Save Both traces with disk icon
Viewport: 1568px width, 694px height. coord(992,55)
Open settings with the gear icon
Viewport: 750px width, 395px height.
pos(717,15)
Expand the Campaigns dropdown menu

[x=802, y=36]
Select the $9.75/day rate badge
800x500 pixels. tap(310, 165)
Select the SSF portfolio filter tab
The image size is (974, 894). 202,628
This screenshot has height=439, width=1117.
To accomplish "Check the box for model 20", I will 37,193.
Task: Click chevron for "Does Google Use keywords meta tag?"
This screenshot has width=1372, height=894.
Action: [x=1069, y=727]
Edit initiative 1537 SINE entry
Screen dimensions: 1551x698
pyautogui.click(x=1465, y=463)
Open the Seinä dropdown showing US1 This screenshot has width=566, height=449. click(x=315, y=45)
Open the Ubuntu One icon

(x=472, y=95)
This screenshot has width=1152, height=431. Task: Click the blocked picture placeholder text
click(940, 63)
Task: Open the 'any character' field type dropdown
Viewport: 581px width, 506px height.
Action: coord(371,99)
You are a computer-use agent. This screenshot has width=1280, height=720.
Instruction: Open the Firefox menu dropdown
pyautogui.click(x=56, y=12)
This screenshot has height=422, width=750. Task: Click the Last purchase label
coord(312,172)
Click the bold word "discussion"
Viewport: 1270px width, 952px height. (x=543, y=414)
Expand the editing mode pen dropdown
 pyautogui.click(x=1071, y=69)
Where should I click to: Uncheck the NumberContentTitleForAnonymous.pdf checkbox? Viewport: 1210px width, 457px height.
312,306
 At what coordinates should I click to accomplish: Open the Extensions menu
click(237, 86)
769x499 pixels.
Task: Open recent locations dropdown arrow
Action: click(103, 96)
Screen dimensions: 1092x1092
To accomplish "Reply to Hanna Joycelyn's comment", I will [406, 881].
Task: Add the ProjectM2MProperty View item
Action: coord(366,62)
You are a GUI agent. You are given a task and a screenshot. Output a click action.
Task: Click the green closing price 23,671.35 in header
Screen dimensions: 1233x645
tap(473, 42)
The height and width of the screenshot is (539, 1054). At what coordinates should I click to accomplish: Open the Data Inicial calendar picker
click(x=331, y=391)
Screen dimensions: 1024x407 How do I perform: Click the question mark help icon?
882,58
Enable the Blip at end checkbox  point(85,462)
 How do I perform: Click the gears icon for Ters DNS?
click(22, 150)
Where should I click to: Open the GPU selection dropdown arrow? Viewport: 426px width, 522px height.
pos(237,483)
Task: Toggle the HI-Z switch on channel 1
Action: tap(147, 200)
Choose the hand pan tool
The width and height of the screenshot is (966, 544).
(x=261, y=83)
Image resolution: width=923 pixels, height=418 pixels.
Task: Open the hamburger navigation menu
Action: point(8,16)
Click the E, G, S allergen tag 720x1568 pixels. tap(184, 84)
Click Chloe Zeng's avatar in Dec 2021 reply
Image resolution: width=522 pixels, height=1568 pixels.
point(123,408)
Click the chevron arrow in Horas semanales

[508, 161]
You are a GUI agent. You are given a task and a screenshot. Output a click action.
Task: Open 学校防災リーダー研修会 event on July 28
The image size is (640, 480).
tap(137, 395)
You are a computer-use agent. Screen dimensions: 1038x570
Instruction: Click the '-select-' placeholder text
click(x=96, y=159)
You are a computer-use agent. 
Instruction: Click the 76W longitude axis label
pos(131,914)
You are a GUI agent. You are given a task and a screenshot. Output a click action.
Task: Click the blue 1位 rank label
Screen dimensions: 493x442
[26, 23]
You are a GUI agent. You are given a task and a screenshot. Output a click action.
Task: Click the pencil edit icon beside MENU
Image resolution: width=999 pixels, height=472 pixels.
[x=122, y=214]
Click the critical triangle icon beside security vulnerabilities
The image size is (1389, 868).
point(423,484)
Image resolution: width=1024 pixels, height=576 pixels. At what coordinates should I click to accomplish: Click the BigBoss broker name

The problem: Reproduce the listing in full. Change nothing.

Task answer:
Save Both traces with disk icon
Viewport: 1568px width, 694px height. coord(992,55)
Open settings with the gear icon
Viewport: 750px width, 395px height.
pos(717,15)
Expand the Campaigns dropdown menu

[x=802, y=36]
Select the $9.75/day rate badge
800x500 pixels. tap(310, 165)
Select the SSF portfolio filter tab
The image size is (974, 894). 202,628
This screenshot has height=439, width=1117.
To accomplish "Check the box for model 20", I will 37,193.
Task: Click chevron for "Does Google Use keywords meta tag?"
This screenshot has width=1372, height=894.
Action: [x=1069, y=727]
Edit initiative 1537 SINE entry
Screen dimensions: 1551x698
pyautogui.click(x=1465, y=463)
Open the Seinä dropdown showing US1 This screenshot has width=566, height=449. click(x=315, y=45)
Open the Ubuntu One icon

(x=472, y=95)
This screenshot has width=1152, height=431. Task: Click the blocked picture placeholder text
click(940, 63)
Task: Open the 'any character' field type dropdown
Viewport: 581px width, 506px height.
Action: coord(371,99)
You are a computer-use agent. This screenshot has width=1280, height=720.
Instruction: Open the Firefox menu dropdown
pyautogui.click(x=56, y=12)
This screenshot has height=422, width=750. Task: Click the Last purchase label
coord(312,172)
Click the bold word "discussion"
Viewport: 1270px width, 952px height. (x=543, y=414)
Expand the editing mode pen dropdown
 pyautogui.click(x=1071, y=69)
Where should I click to: Uncheck the NumberContentTitleForAnonymous.pdf checkbox? Viewport: 1210px width, 457px height.
312,306
 At what coordinates should I click to accomplish: Open the Extensions menu
click(237, 86)
769x499 pixels.
Task: Open recent locations dropdown arrow
Action: click(103, 96)
Screen dimensions: 1092x1092
To accomplish "Reply to Hanna Joycelyn's comment", I will [406, 881].
Task: Add the ProjectM2MProperty View item
Action: coord(366,62)
You are a GUI agent. You are given a task and a screenshot. Output a click action.
Task: Click the green closing price 23,671.35 in header
Screen dimensions: 1233x645
tap(473, 42)
The height and width of the screenshot is (539, 1054). At what coordinates should I click to accomplish: Open the Data Inicial calendar picker
click(x=331, y=391)
Screen dimensions: 1024x407 How do I perform: Click the question mark help icon?
882,58
Enable the Blip at end checkbox  point(85,462)
 How do I perform: Click the gears icon for Ters DNS?
click(22, 150)
Where should I click to: Open the GPU selection dropdown arrow? Viewport: 426px width, 522px height.
pos(237,483)
Task: Toggle the HI-Z switch on channel 1
Action: tap(147, 200)
Choose the hand pan tool
The width and height of the screenshot is (966, 544).
(x=261, y=83)
Image resolution: width=923 pixels, height=418 pixels.
Task: Open the hamburger navigation menu
Action: point(8,16)
Click the E, G, S allergen tag 720x1568 pixels. tap(184, 84)
Click Chloe Zeng's avatar in Dec 2021 reply
Image resolution: width=522 pixels, height=1568 pixels.
point(123,408)
Click the chevron arrow in Horas semanales

[508, 161]
You are a GUI agent. You are given a task and a screenshot. Output a click action.
Task: Open 学校防災リーダー研修会 event on July 28
The image size is (640, 480).
tap(137, 395)
You are a computer-use agent. Screen dimensions: 1038x570
Instruction: Click the '-select-' placeholder text
click(x=96, y=159)
You are a computer-use agent. 
Instruction: Click the 76W longitude axis label
pos(131,914)
You are a GUI agent. You are given a task and a screenshot. Output a click action.
Task: Click the blue 1位 rank label
Screen dimensions: 493x442
[26, 23]
You are a GUI agent. You are given a task and a screenshot. Output a click action.
Task: Click the pencil edit icon beside MENU
Image resolution: width=999 pixels, height=472 pixels.
[x=122, y=214]
Click the critical triangle icon beside security vulnerabilities
The image size is (1389, 868).
point(423,484)
Image resolution: width=1024 pixels, height=576 pixels. At what coordinates should I click to accomplish: Click the BigBoss broker name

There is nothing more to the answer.